This is a guest post from Shahria Hossain, Software Engineer, and Mikael Graindorge, Sales Operations Leader at Thermo Fisher Scientific.
The continuous expansion of data volume is a growing challenge for businesses to produce strategic solutions for their customers. Thanks to innovative approaches, these challenges have become simpler to solve with the rise of new cloud-based database technologies. Data warehousing is a popular option for teams performing analytics, but developers may be seeking alternative methods for transforming how business intelligence operations are conducted within their organizations using a more diversified set of technologies. Graph databases are highly desirable for businesses who wish to transform their analytics platforms. Thanks to Amazon Neptune, our team at Thermo Fisher Scientific has built a graph database out of a data warehousing platform that has shown massive utility for supporting business intelligence analytics across the organization.
Thermo Fisher Scientific is a life science company dedicated to supporting the research, development, and manufacturing needs of the greater scientific community with the goal of making the world healthier, cleaner, and safer. The commercial team at Thermo Fisher Scientific is a highly analytics-oriented business function focused on building innovative applications that improve how commercial operations are conducted within an organization that touches a large scientific customer base requiring mission-critical products. As a part of the global innovation team, we use Neptune to build a knowledge graph that supports engineers, analysts, and data scientists in their journey toward developing applications that improve commercial efforts across the organization. One particular application we have built using this knowledge graph is a recommendation system that provides our customer-facing end users with products they can suggest to their clients based on the behavior of similar clients within our knowledge graph. Our commercial team uses it to support our customers at the right time with the right product to fulfill their scientific needs. This post highlights how we built this Neptune knowledge graph from an existing AWS data warehousing ecosystem, and the process we used to integrate strategic relationships into the knowledge graph so that we could extend its use to serve as a recommendation system.
Relational database vs. graph database
Business analysts working with data warehouses perform their data manipulation and querying tasks using relational database queries (SQL) due to its simplicity and familiarity. However, you may find that certain analyses require working through multiple layers of joins and aggregations to obtain desired results. The more entities involved in the analysis, the more layers of complex data manipulations may be necessary; this complicates the overall declarative coding process, and may result in high latency each time the queries are run. These queries may also be difficult to understand and decipher, especially if the individuals who wrote them don’t explain the relevant logic.

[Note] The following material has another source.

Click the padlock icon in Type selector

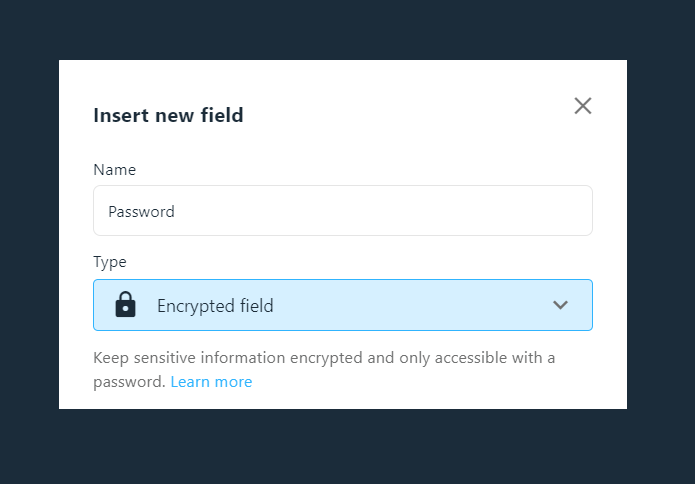tap(125, 304)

Graph databases, on the other hand, are purpose-built with relationships as first-class citizens. Traversing these relationships for insights are procedural in nature, which decreases the time and complexity associated with retrieving highly connected data across domains. Queries are built so that the analyst knows exactly where to start and end to discover what they need. Powerful algorithms are built into graph query languages to help solve problems using step-wise traversals that may not be possible with relational databases. This makes graph databases good at delivering powerful insights from highly connected datasets to end-users and applications.
Although graph databases enable querying capabilities that may be difficult to replicate using a data warehouse, there is clear utility to data warehouses that makes them irreplaceable in an analytics ecosystem. They are easy-to-use, performant, and a good option for individuals who are trained on using SQL. Upon extensive exploration of these analytics solutions on the cloud, our team has concluded that both data warehouses and graph databases should work cohesively in an analytics ecosystem to allow the best tool to be available for workloads of varying nature and complexity. Graph databases are well-suited for multidimensional analyses that would otherwise be difficult to perform with relational databases, and relational databases can be utilized for heavy, compute-intensive, batch aggregation workloads that would be difficult to perform with graph databases. So how can a team build out a knowledge graph that works in tandem with a data warehouse? The commercial team at Thermo Fisher Scientific has designed such a bridge, and the solution involves a robust data warehousing solution that is expanded to build out a knowledge graph, all on the AWS Cloud.
Building a knowledge graph out of a data warehouse
Our analytics ecosystem is heavily reliant on data warehousing. We use data surrounding customer behavior, internal operations, marketing campaigns, customer account structure, and more to provide meaningful insights to improve commercial efforts in the company. This process starts with ingesting transactional data from a wide variety of internal and external source systems, which is then wrangled, analyzed, and integrated into applications for the end-user to access. The following diagram provides a high-level overview of how we collect datasets from various source systems using Python in order to implement this data engineering process.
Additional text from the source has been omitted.